Don't get me wrong, we're serious too, and we're approaching this like a serious business, and it is for us, but it's just really fun.

Q. You win here, you got a spot at Aronimink in a month.

STEWART CINK: That's true. That's out there, yeah. I know that. I think we might have a wedding that week or something, though.

Q. Following up on what you said about this is your new home, I mean, of course, competing and your love for competing keeps you up here, but family has always been important for you and including your family in your golf career. Is this tour this week more accommodating for a family man like you?

STEWART CINK: It is, a little bit more. I'm playing roughly the same number of tournaments I played in for the last 15 or 20 years on my PGA TOUR calendar, so that part hasn't changed, but out here this tournament is a little different.

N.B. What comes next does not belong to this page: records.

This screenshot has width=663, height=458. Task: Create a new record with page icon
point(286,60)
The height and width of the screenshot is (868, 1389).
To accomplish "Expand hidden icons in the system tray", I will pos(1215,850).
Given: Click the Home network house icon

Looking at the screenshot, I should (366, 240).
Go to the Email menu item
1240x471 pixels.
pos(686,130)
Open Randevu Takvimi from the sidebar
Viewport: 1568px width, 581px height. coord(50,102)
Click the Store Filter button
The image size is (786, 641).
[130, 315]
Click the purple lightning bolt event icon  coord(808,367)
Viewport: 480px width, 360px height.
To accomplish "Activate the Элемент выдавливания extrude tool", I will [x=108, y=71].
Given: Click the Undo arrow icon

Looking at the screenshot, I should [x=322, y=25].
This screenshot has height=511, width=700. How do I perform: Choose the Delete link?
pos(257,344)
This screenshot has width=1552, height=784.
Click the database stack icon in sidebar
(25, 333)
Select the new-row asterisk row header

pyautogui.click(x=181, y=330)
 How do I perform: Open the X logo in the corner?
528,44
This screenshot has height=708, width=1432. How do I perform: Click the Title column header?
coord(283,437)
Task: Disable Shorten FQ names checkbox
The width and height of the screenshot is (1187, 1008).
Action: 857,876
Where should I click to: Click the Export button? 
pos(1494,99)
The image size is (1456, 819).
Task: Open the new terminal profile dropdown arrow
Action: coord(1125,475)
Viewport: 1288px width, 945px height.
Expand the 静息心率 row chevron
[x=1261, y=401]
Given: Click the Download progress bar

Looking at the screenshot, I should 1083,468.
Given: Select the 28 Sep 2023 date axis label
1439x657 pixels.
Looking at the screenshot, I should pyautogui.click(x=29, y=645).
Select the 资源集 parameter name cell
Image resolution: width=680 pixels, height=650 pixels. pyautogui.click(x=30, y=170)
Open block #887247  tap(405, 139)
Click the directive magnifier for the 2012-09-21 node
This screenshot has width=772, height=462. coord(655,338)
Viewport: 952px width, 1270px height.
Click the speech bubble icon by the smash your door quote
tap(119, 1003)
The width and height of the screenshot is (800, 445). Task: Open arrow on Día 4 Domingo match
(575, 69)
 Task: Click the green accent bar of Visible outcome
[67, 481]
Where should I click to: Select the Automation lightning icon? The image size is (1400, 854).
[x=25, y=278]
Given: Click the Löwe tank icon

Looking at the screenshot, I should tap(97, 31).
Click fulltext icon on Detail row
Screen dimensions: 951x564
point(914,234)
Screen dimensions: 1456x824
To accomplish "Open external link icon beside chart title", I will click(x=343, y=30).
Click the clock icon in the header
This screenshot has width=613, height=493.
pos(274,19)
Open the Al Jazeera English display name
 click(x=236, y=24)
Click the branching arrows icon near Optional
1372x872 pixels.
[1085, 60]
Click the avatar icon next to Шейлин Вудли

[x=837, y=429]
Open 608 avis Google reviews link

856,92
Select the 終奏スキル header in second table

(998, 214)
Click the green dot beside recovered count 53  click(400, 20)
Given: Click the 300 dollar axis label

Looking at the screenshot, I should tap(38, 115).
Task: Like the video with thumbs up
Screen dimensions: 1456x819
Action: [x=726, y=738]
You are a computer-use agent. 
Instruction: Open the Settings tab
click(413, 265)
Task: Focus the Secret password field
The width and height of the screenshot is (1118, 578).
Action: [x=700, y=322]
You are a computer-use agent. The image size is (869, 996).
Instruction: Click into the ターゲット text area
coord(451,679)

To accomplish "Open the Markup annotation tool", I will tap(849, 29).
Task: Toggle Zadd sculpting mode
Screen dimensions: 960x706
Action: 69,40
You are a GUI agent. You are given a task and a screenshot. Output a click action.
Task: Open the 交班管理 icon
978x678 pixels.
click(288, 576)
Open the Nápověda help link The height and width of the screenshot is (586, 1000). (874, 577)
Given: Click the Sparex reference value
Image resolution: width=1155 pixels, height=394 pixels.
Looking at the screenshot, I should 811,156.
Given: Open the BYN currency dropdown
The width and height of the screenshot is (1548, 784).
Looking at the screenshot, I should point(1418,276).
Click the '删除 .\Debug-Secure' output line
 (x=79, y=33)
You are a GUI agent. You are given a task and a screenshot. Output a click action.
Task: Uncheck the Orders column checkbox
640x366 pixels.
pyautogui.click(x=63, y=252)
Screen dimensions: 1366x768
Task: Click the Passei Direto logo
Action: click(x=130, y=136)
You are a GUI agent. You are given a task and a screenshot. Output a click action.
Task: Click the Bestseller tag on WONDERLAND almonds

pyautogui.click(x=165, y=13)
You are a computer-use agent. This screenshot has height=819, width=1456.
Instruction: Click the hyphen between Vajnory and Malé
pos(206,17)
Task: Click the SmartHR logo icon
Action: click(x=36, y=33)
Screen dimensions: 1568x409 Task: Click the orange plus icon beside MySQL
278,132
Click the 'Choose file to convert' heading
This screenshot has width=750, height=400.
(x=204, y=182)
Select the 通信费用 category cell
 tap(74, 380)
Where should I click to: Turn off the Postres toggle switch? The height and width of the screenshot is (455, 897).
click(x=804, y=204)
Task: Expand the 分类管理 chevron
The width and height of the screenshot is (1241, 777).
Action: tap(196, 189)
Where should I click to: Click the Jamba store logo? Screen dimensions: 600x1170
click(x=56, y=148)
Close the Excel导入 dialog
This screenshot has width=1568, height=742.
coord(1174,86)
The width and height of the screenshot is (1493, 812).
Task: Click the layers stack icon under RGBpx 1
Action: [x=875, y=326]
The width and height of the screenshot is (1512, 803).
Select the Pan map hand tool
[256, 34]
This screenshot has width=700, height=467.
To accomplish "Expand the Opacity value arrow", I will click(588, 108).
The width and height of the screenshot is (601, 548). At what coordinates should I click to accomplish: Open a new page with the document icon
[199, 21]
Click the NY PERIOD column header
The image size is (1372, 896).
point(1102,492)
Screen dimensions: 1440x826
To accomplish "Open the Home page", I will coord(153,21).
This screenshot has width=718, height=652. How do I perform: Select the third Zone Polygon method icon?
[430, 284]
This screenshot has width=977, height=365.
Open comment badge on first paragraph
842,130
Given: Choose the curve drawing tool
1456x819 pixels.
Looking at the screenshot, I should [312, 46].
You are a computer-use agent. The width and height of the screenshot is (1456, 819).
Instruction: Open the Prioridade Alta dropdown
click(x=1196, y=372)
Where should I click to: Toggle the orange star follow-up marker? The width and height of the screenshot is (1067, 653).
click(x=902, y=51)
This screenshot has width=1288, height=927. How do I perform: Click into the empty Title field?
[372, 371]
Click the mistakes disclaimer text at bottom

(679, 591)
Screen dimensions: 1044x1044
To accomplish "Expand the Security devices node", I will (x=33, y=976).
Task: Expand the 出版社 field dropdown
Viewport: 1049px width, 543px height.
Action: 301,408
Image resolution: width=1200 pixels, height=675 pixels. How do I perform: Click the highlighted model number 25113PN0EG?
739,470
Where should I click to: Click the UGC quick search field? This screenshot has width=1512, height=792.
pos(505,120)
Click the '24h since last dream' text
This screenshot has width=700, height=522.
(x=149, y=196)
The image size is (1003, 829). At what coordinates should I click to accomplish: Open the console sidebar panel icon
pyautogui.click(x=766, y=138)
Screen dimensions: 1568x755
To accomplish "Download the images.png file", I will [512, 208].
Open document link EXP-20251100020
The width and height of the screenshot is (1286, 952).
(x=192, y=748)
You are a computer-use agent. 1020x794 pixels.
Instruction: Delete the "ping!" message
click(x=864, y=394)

Normally I don't have to arrive until Wednesday. So playing the pro-am Thursday. Friday through Sunday we've got a tournament. Go back home.

My home life looks a lot different than it used to because I used to shuttle the kids to their sports and to their schools and stuff, and now I shuttle the grandkids places. When we go home, our off weeks look a lot different. We've got three very small grandchildren, just barely turned 2 and earlier, younger.

So it's great to be able to know I have a tournament coming up the next week, but I don't have to leave until maybe as late as Wednesday evening, so I can still plan to do things at home Monday and Tuesday.

Of course, I mean, I still put the time into golf like always. I have to make that a priority, and I love to make that a priority. Don't get me wrong. I don't see that as a job. I see that as a real pleasure that I get to do that.

But there's always time to spend with the girls and our little grandson and our son's wives. It's great. Our family is just different than it used to be. It's growing.